「勝敗の先にあるのは」

 エットールも、トニッシーも、ジューシーロゴも、基本的には「ゲーム」のための道具でしかない。

 それこそ二人と言わず三人四人、極端な話四十八人でも遊べる。

 あらかじめ四つのマークの強弱を決め、さらにクイーンとゼロのどっちが強いかを決めておけば、四十八人のうち誰が一番強いカードを引いたかと言うだけで勝敗は決められる。それこそ抽選を行うには絶好の方法だ。何なら、産婦人科医で行われる出産だって抽選の結果でしかない。


 だがそれは、優劣が付けられると言う事である。産婦人科での16進数十六ケタのそれは656京分の1であるからその内の何番目かなどわかりようもないが、四十八分の○○位となるとかなりわかりやすい。ましてやエットールとか言うカードゲームと言うアナログな産物は至近距離で扱われてしかるべきであり、お互いがお互いの順列を意識させられる事になる。

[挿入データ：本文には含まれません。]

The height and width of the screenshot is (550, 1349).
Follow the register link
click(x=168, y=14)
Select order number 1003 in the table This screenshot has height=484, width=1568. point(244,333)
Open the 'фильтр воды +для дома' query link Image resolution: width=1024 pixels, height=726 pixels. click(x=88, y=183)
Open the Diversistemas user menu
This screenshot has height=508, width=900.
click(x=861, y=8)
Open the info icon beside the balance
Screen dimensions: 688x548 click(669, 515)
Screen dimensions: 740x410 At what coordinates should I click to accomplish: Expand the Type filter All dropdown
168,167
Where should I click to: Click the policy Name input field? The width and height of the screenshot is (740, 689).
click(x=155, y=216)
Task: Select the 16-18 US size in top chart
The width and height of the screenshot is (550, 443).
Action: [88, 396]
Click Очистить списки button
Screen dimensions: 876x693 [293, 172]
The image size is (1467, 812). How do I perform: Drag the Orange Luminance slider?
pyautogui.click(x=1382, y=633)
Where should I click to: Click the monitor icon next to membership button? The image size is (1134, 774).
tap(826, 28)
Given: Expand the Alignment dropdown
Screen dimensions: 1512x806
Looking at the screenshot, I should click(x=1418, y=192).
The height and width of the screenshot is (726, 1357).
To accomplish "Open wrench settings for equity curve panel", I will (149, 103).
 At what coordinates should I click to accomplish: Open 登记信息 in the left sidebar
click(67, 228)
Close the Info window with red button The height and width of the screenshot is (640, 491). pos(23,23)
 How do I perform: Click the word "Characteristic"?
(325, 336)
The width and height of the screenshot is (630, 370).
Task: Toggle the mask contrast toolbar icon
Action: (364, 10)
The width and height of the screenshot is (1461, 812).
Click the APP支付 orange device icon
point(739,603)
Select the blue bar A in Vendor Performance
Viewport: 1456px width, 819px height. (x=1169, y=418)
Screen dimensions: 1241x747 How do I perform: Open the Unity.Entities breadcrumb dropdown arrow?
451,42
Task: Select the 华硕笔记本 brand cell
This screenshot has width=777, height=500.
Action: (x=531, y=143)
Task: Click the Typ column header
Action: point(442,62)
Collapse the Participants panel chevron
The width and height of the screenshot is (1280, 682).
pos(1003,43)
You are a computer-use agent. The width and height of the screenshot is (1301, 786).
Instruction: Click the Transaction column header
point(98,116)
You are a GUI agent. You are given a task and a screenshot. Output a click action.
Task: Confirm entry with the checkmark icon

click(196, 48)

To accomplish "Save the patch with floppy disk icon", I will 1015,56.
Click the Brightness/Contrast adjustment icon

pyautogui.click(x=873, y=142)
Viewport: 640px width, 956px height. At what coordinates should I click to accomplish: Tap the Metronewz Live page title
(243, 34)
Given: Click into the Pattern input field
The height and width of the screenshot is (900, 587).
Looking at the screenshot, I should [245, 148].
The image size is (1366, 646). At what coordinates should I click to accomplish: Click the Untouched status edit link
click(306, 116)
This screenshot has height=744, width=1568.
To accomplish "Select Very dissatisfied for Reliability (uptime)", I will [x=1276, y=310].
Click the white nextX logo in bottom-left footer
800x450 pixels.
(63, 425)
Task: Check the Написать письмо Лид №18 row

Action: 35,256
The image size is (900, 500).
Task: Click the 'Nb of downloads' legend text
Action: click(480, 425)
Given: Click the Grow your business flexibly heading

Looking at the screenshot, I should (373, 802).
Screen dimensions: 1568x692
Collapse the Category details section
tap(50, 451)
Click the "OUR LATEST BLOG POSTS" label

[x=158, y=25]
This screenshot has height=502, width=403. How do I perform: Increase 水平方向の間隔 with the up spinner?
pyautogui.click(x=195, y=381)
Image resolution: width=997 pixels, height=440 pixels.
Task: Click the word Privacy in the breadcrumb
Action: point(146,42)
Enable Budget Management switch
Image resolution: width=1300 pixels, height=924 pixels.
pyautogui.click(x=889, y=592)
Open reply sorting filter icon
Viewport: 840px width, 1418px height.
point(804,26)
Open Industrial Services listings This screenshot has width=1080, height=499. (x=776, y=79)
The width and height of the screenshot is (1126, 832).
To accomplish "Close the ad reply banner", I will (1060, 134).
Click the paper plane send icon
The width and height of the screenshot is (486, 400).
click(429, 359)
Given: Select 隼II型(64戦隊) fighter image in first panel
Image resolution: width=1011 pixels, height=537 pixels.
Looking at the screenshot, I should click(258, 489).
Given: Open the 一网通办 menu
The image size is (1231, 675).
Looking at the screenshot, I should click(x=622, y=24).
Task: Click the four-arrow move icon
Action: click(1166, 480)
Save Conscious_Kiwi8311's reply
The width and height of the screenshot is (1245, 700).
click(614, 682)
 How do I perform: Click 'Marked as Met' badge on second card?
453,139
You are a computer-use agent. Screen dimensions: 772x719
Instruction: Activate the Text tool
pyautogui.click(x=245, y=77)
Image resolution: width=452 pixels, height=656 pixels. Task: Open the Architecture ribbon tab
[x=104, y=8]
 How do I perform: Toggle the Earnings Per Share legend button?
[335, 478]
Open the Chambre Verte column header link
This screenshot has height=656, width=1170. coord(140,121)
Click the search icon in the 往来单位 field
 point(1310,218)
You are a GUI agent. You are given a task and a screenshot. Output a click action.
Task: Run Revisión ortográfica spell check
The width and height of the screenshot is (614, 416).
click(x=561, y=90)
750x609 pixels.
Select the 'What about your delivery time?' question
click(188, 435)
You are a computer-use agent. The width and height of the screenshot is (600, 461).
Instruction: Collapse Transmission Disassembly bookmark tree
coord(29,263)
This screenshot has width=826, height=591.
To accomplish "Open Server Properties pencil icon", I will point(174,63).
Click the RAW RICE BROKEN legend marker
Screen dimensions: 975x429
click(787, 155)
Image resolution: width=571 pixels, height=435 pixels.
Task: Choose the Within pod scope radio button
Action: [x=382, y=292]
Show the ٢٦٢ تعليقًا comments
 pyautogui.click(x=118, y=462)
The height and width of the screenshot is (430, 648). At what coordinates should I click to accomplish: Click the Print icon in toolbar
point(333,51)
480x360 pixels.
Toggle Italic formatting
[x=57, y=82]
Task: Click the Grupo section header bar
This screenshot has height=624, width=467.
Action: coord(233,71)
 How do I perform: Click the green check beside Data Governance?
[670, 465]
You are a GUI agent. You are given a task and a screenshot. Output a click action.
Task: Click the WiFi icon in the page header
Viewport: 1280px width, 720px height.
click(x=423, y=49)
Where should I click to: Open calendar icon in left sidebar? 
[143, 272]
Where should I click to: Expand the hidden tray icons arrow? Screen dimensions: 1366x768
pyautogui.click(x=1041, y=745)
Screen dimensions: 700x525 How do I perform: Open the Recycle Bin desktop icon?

 この町の書店には、「エットール占い」の本が何種類かある。

 エットール占いとか言っても要は一人遊び用のゲームであり、そのゲームの結果によって吉凶を判断すると言うだけである。そしてゲームだから、どうしても巧拙はある。端的に言えば、ゲームが下手ならば大吉のはずが凶になってしまうと言う事だ。 

「最後まであきらめず、じっくりと場を見ましょう。そうして最後まで立ち向かう姿勢が幸運をつかむのです」

 そうならないようにこんなアドバイスがされていたり、詳しいやり方について事細かに説明してあったりする。これは親切丁寧と言うより、ゲーム性の排除。それこそ一つの占いに対して6ページの攻略法が書いてあるそれもあり、文字通り手取り足取りやり方を教える、ガイドブックと言うより教科書、ウォーキング健康法の本と言うより二足歩行するやり方を教わるような本だった。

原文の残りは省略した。